In H0LISMOKES II, we show that realistic lens simulations and supervised classification with convolutional neural networks can efficiently select strong lenses over 30,000 deg2 from PanSTARRS multi-band imaging. Here, we further develop supervised neural networks for automated selection of strong lenses in large-scale multiband surveys approaching the expected data quality of LSST. In particular, we focus on systems with wide image separations (Einstein radii θE ~ 1.0–3.0"), intermediate redshift lenses (z ~ 0.4–0.7), and bright arcs. We develop and test our pipelines on images from the Wide layer of Hyper-Suprime Cam Subaru Strategic Program (HSC-SSP; Aihara et al. 2018), which are only ~1 mag shallower than LSST ten-year stacks. This allows us to carefully test the classification purity and completeness as a function of the ground truth data sets and network architectures, using a test set closely representative of the actual HSC sample for lens search. We find that using the most realistic lens simulations and deep Residual Networks can perform a lens selection with 0.01% false positive rate and >50% completeness on previously published lens systems. Such a low contamination enables one to identify strong lenses over an extended galaxy sample without strict catalog-level preselections, and with a limited human inspection time.
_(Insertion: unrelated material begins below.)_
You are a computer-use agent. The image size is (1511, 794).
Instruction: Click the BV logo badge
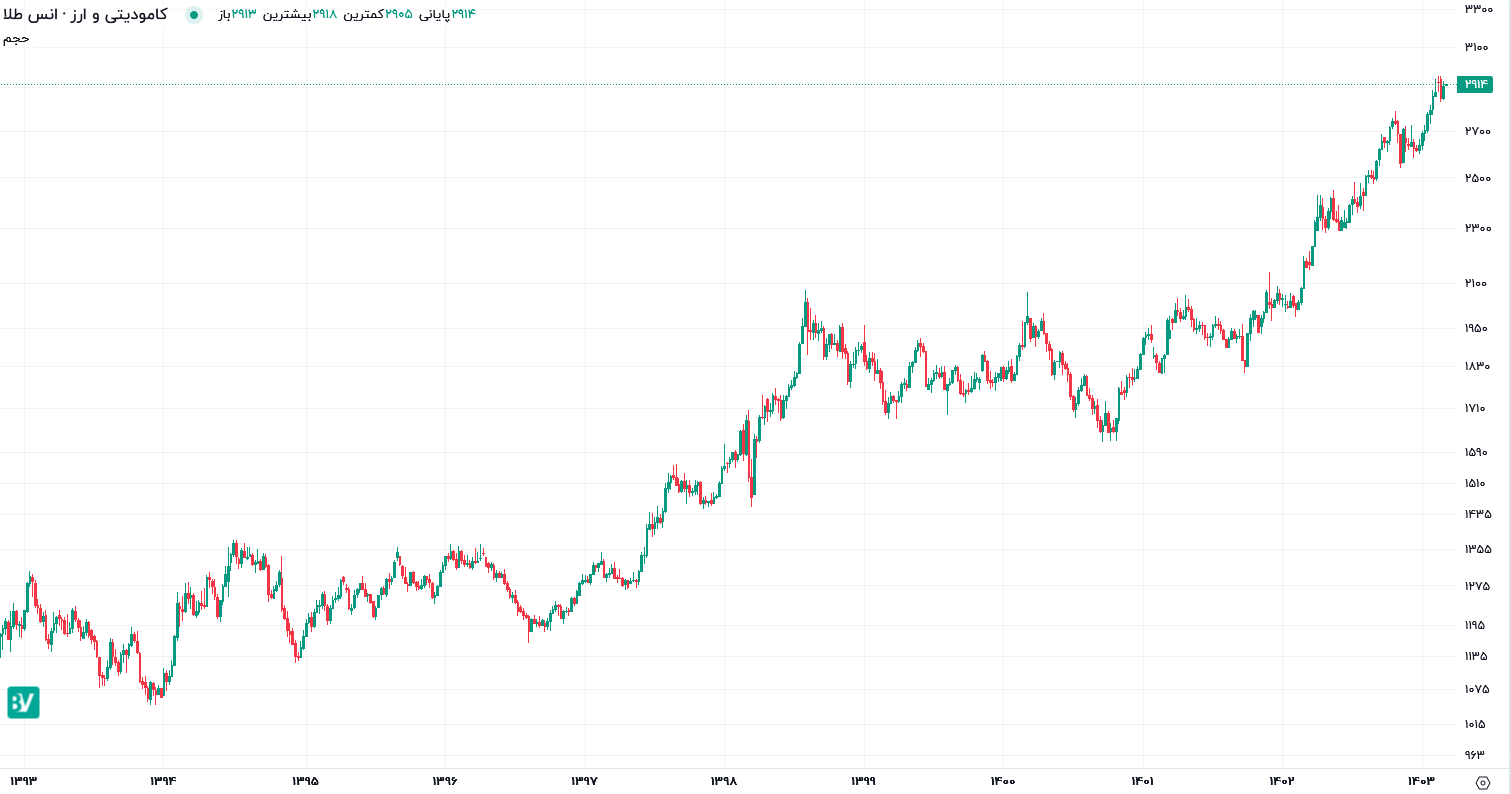point(23,702)
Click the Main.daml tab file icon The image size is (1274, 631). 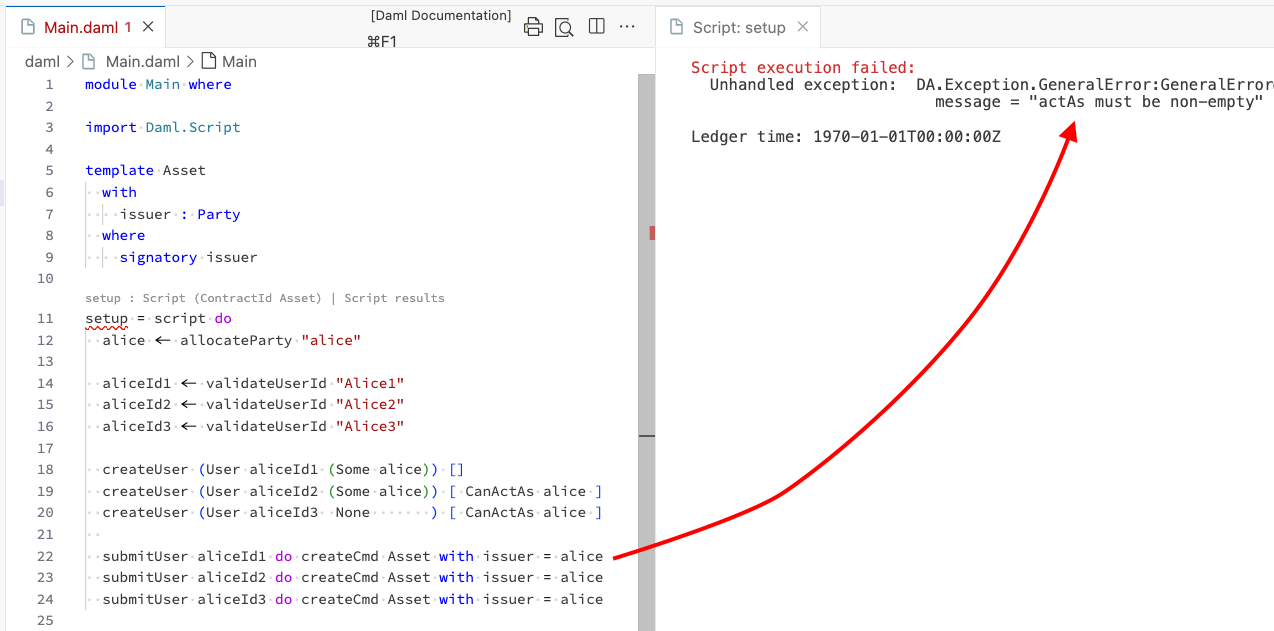coord(28,27)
We apply our pipeline to the 62.5 million galaxies with i-band Kron radius ≥0.8" in DR2 of HSC-SSP Wide. The classification performance closely matches expectations from our test set. By reducing the contamination in the sample of neural network candidates, we can rapidly collect 206 newly-discovered definite or probable lenses with either spatially-resolved multiple images or extended, distorted arcs (see examples in the figure). In addition, we find 88 high-quality candidates that were assigned lower confidence in previous HSC searches, and we recover 173 known systems in the literature. These results show that our pipeline is adjustable to LSST and can largely extend the samples found by traditional non machine learning algorithms. We finally provide a ranked list of candidates for future spectroscopic confirmation.